>>>>>

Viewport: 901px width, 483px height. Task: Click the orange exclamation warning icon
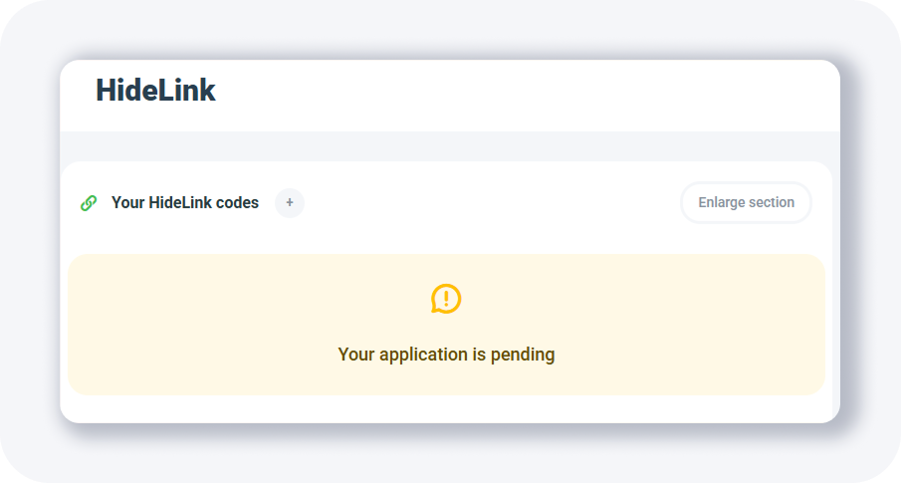tap(446, 299)
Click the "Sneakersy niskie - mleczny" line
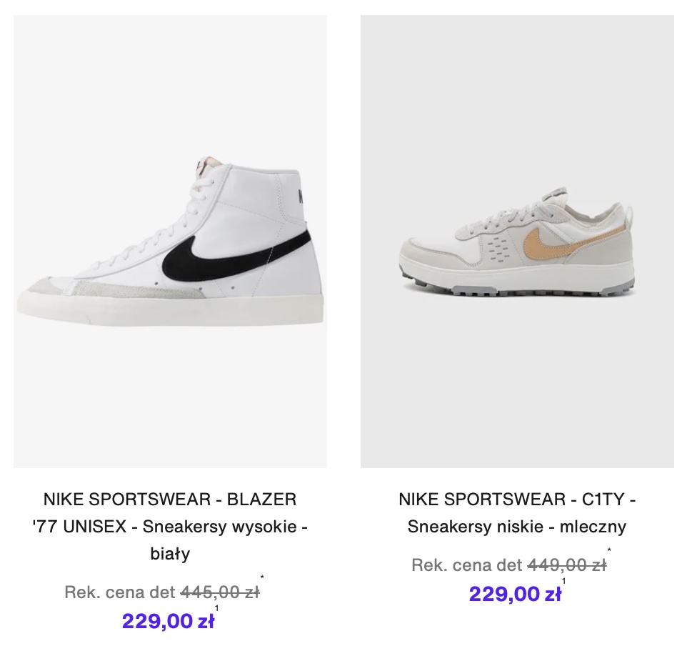 [x=517, y=527]
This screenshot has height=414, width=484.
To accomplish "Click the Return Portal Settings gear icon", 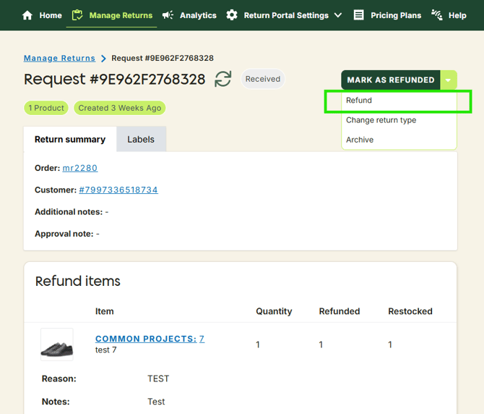I will coord(232,15).
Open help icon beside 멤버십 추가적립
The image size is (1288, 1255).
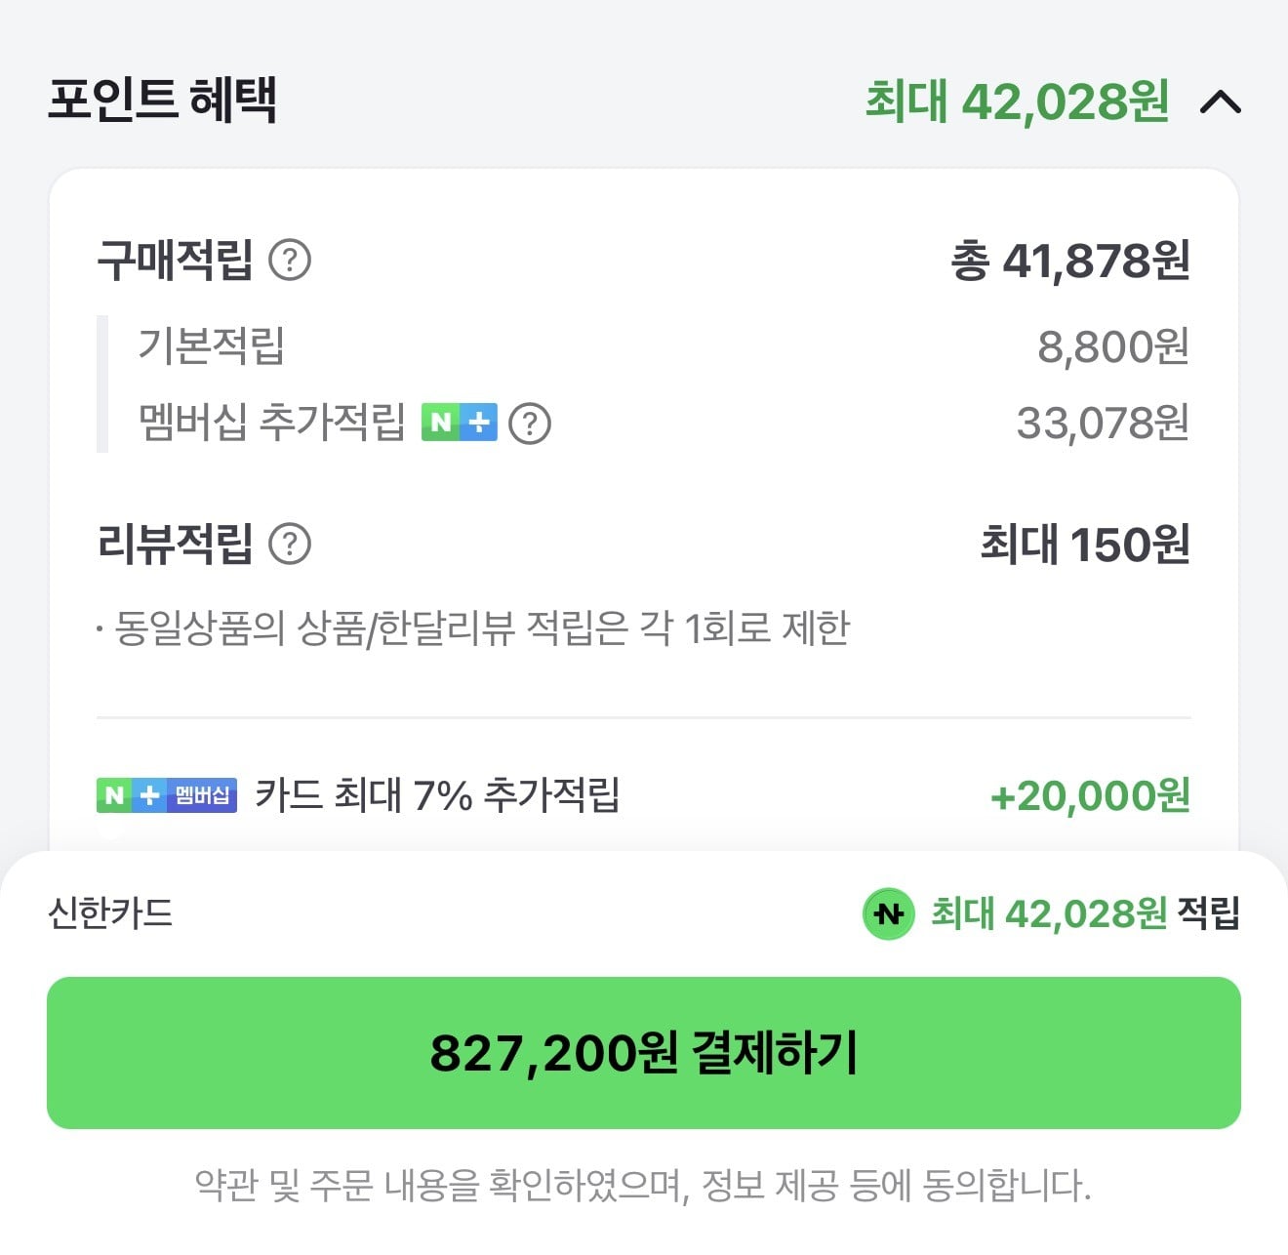tap(530, 424)
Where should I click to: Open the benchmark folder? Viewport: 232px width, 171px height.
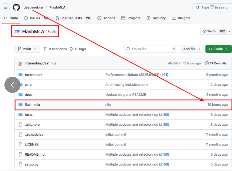(x=33, y=75)

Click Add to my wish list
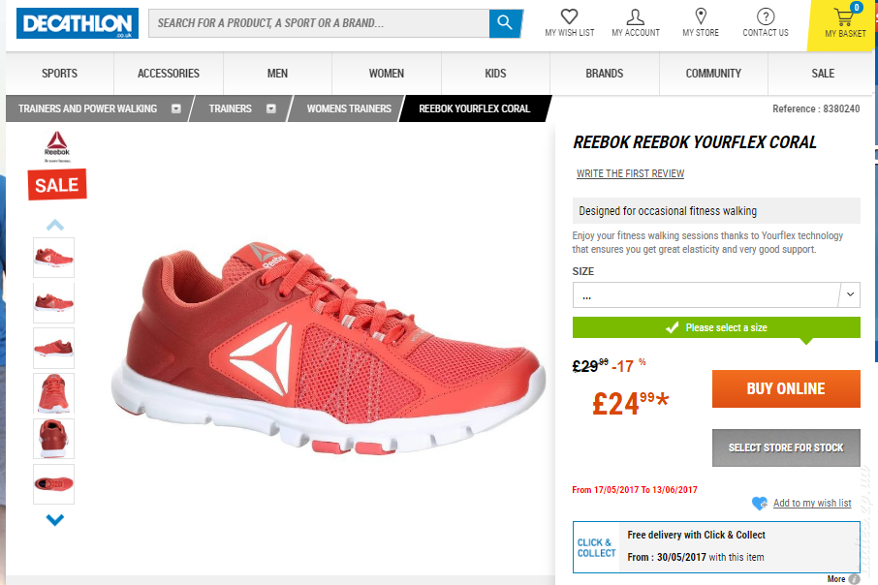(811, 503)
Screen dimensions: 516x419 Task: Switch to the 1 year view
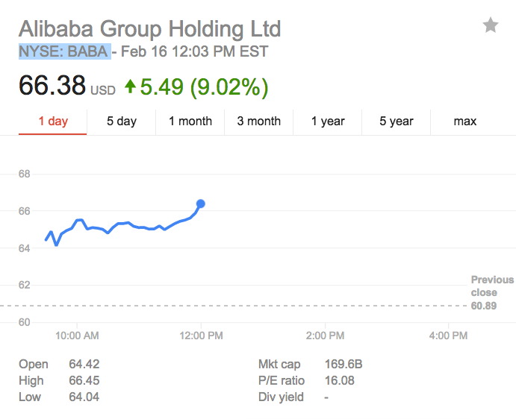[328, 122]
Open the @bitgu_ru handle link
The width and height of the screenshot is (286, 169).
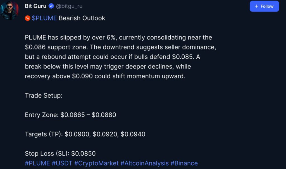click(x=69, y=6)
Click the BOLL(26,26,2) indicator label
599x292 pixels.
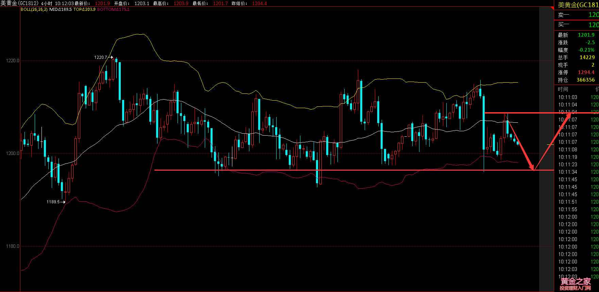[x=34, y=10]
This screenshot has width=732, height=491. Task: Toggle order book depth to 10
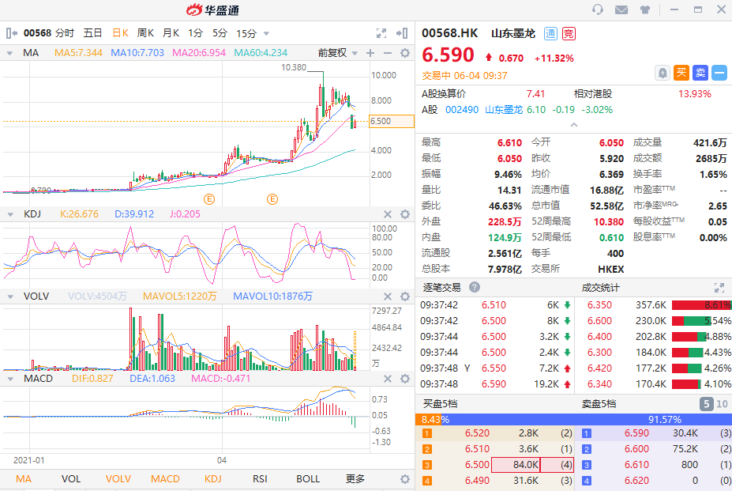tap(722, 404)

<<<<<

▶ Work item: Each line from the one holding "The image size is (1288, 1255)." through the end of the listing is to be output exactly, both ends included, with no other lines and the pictures left out.

▶ Exercise response:
The image size is (1288, 1255).
tap(530, 424)
Where should I click to: Open the benchmark folder? Viewport: 232px width, 171px height.
(x=33, y=75)

Click Add to my wish list
(811, 503)
Screen dimensions: 516x419 Task: Switch to the 1 year view
[328, 122]
Open the @bitgu_ru handle link
The width and height of the screenshot is (286, 169).
click(x=69, y=6)
Click the BOLL(26,26,2) indicator label
599x292 pixels.
[x=34, y=10]
This screenshot has width=732, height=491. Task: Toggle order book depth to 10
tap(722, 404)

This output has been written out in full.